Mezzanine financing in commercial real estate refers to a type of secondary, unsecured debt that is subordinate to the primary mortgage. It is used to fill the gap between senior debt and equity. In the event of a default, mezzanine debt can be converted into an equity interest in the property. This financing tool combines elements of debt and equity, providing investors with additional leverage while maintaining, or improving, their return on equity (ROE). It often carries high-interest rates and is considered riskier for lenders due to its unsecured nature.

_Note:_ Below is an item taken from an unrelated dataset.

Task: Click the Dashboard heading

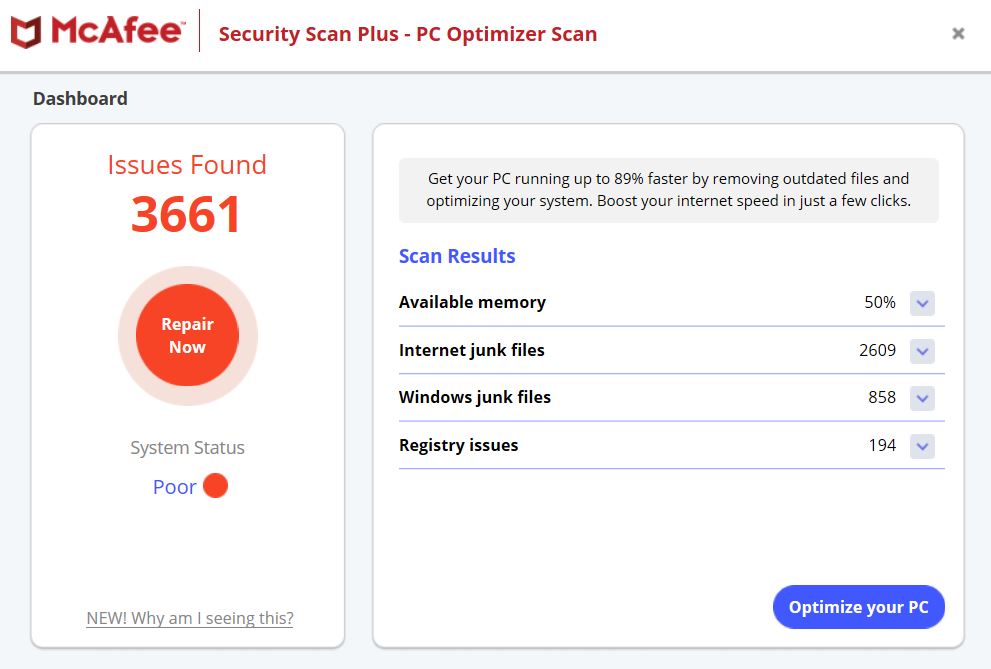Action: [80, 98]
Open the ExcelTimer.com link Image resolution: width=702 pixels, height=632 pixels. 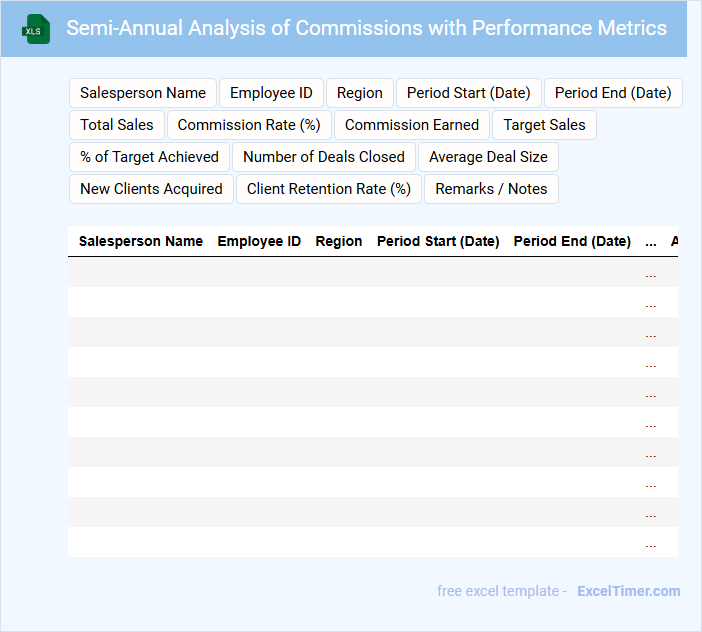[628, 591]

The article explains the concept of mezzanine financing detailing its structure, benefits, and risks.

Introduction

When structuring a capital stack in a commercial real estate transaction, investors often find they have less than the ideal amount of equity to invest. Typically, investors sell equity or seek additional debt financing in such situations, which reduces their return on equity (ROE).

But what if investors could incorporate more debt into the deal and maintain their ROE while minimizing the drawbacks of excessive debt?

This is where mezzanine financing comes in. Mezzanine financing derives its name from mezzanine floors in buildings, situated above the ground floor. Here’s an overview of mezzanine financing in commercial real estate, how to evaluate its suitability for your portfolio, and what to watch out for when choosing this financing option.

What is Mezzanine Financing in Commercial Real Estate?

Mezzanine financing, or mezzanine loans, in commercial real estate are secondary financing instruments that are junior to first mortgages. Investors repay these loans using the cash flow from their properties. In the event of a default, investors negotiate with lenders to convert outstanding debt into an equity interest in the property.

Also known as subordinated or second-charge debt, these loans are either not secured against the property or are subordinated to the senior mortgages, making them riskier for lenders. Here’s an illustration of a capital stack in a £10 million deal using mezzanine debt.

Who Uses Mezzanine Financing?

Mezzanine financing in commercial real estate is used by investors to cover the cost of a deal when the amount of senior debt falls short. In case of a default, investors and lenders negotiate to convert outstanding debt into equity stakes in the deal.

Thus, mezzanine financing is a hybrid of debt and equity financing, providing investors with the cash they need to boost returns while minimizing the downside of traditional debt.

Mezzanine financing is not unique to real estate. Private equity investors also use mezzanine debt in leveraged buyouts to acquire a stake in a target company.